Write out each record in full and exactly as given. Skip any pictures.

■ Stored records

--------------------------------

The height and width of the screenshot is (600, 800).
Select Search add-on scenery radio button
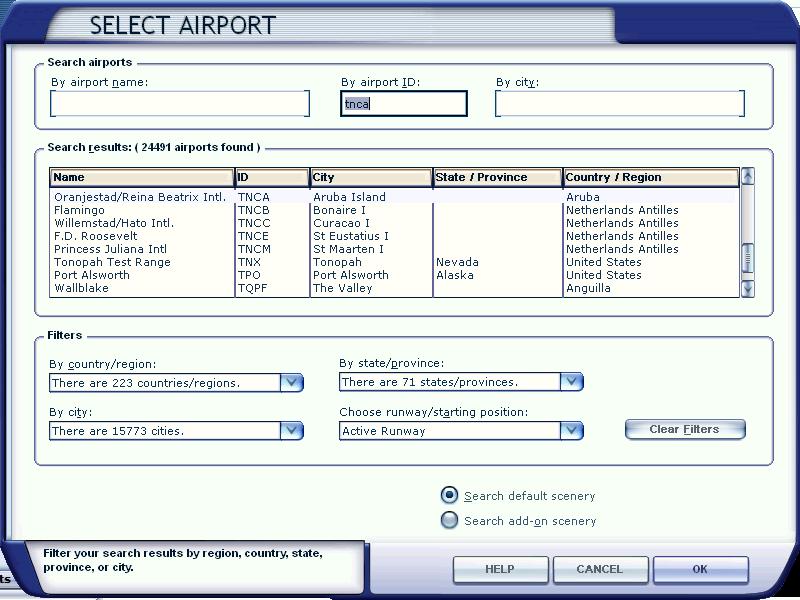tap(450, 520)
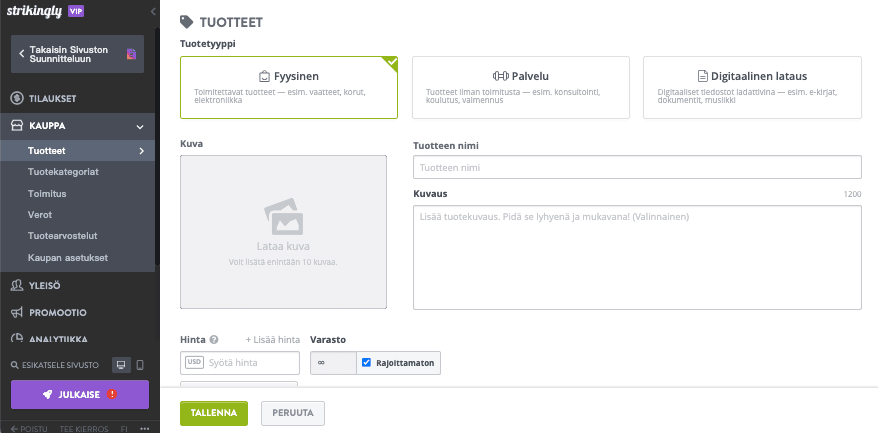Collapse the Kauppa menu section
Viewport: 878px width, 433px height.
click(140, 127)
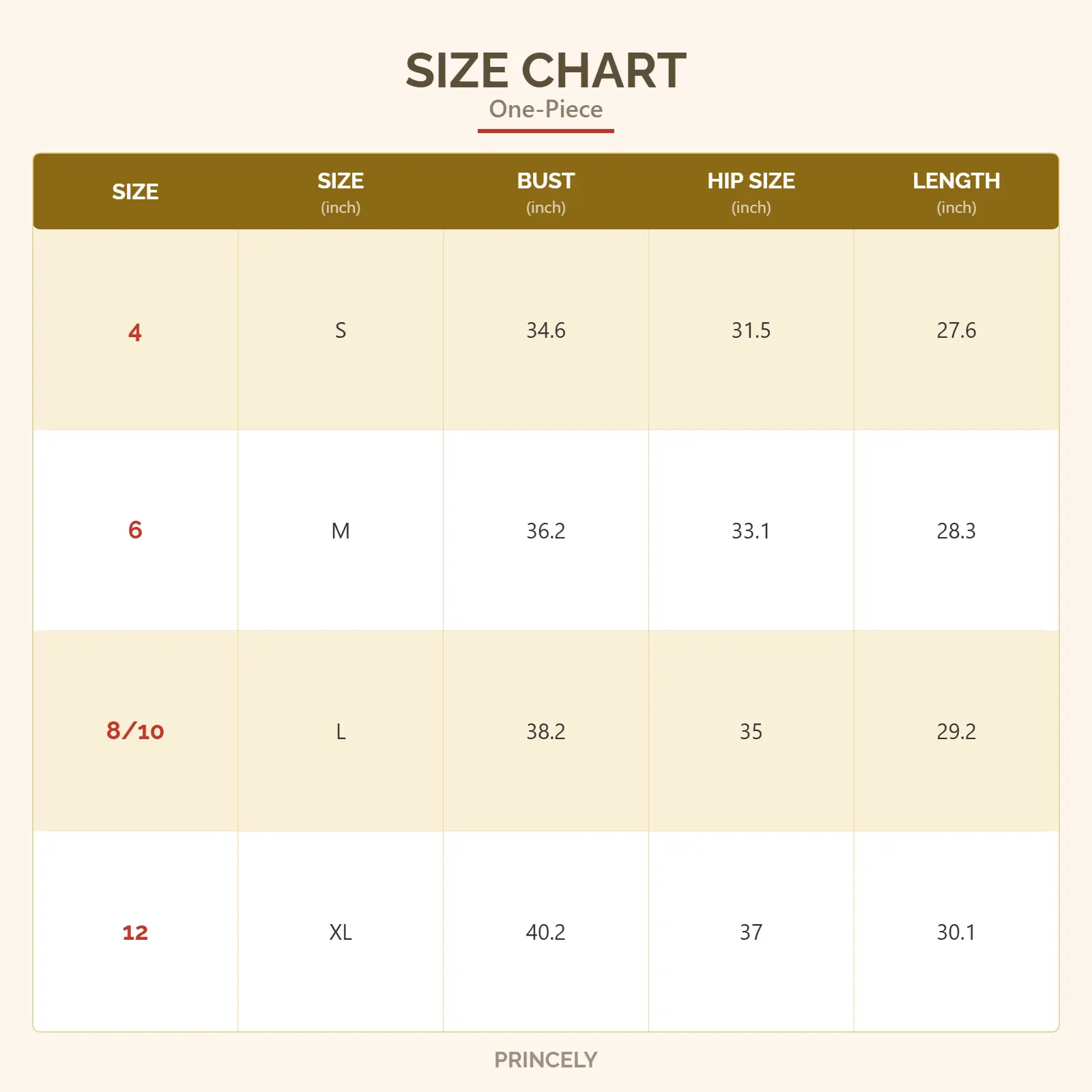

--------------------------------

■ Written solution
The height and width of the screenshot is (600, 800).
Select Search add-on scenery radio button
tap(450, 520)
Collapse the Kauppa menu section
Viewport: 878px width, 433px height.
click(140, 127)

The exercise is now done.